Sebagai rakyat, saat ini sudah waktunya bagi kita untuk melek dalam memahami situasi perpolitikan yang ada. Mengingat 27 Juni nanti kita akan menghadapi Pilkada serentak di 171 daerah di Indonesia, menghindarkan perbuatan dan sikap yang mengancam kesatuan dan persatuan warga adalah tanggungjawab kita semua. Meski suhu politik kian memanas, Rakyat harus bisa menjadi stabilizer situasi ditengah-tengah kehidupan kita yang heterogen ini. Jangan menjadi pemantik api keributan, hanya karena beda dukungan dan pilihan. Karena siapapun yang terpilih, akan memberikan dampak bagi kita. Oleh karena itu, daripada ikut ambil bagian menjadi biang perpecahan, lebih bijaksana jika kita ambil bagian menjadi “pendidik” bagaimana politik yang seharusnya.

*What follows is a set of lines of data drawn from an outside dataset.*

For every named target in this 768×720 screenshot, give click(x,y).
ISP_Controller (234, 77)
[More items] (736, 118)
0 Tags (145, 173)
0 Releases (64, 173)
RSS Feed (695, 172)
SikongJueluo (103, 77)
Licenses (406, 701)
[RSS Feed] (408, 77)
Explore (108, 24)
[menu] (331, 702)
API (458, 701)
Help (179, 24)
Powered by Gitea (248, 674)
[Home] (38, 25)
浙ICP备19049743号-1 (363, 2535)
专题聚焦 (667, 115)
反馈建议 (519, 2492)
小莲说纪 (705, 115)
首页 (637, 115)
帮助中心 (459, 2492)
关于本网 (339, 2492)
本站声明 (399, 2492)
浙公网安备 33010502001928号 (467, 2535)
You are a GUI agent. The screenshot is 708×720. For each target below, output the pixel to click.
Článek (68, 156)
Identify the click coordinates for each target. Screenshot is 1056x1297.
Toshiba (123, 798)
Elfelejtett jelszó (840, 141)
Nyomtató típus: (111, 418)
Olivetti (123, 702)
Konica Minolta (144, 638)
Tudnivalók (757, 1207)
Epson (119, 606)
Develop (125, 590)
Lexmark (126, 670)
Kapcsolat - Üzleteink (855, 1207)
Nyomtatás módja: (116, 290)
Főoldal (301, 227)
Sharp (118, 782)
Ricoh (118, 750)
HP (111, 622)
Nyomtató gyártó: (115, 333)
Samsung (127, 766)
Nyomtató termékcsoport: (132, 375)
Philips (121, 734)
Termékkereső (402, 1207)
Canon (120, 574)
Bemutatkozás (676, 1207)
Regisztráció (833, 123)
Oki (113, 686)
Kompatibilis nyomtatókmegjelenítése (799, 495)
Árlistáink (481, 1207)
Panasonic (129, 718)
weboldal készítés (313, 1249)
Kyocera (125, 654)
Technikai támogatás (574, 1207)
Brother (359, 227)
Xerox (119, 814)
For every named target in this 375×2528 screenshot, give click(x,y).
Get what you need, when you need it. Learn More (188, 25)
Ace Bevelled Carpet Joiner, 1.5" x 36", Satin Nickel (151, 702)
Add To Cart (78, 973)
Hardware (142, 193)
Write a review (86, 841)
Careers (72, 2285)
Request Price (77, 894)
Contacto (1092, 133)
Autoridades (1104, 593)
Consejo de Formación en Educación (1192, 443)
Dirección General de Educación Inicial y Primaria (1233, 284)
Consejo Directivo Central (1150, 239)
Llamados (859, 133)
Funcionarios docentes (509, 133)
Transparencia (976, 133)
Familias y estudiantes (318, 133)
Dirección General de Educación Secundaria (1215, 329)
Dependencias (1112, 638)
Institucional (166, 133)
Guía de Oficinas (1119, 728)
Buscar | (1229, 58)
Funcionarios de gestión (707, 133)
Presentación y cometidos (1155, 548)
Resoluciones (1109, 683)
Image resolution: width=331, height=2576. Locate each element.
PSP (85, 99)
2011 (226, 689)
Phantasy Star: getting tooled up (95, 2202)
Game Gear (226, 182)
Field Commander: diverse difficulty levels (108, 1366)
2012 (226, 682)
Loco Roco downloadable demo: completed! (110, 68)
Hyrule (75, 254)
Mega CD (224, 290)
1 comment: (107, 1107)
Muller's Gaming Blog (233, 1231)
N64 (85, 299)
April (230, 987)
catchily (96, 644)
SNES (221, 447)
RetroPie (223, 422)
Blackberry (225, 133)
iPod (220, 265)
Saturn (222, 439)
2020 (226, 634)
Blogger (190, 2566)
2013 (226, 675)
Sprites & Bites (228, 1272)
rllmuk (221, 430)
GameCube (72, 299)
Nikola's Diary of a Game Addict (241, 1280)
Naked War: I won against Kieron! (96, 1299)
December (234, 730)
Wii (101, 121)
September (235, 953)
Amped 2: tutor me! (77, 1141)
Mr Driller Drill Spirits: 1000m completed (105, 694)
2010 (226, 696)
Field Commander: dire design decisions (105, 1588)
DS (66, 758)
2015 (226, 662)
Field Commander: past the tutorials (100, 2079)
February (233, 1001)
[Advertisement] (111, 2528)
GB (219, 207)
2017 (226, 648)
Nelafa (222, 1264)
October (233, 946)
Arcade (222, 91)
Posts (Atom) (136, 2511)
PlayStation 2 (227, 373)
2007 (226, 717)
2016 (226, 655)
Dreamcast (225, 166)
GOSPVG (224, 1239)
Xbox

Kita semua bertanggungjawab untuk menjaga keutuhan NKRI yang kita cintai ini. Dan kita patut berbangga hati, karena Indonesia bisa berdiri gagah didalam keberagaman yang rukun dan harmonis. Jangan ada perpecahan ditengah-tengah masyarakat, apalagi hanya karena beda pendapat dan pilihan. Dan jangan ada perpecahan diantara kita, hanya karena perbedaan suku, agama, dan warna kulit. Karena kita memang sudah ditakdirkan satu dalam Indonesia.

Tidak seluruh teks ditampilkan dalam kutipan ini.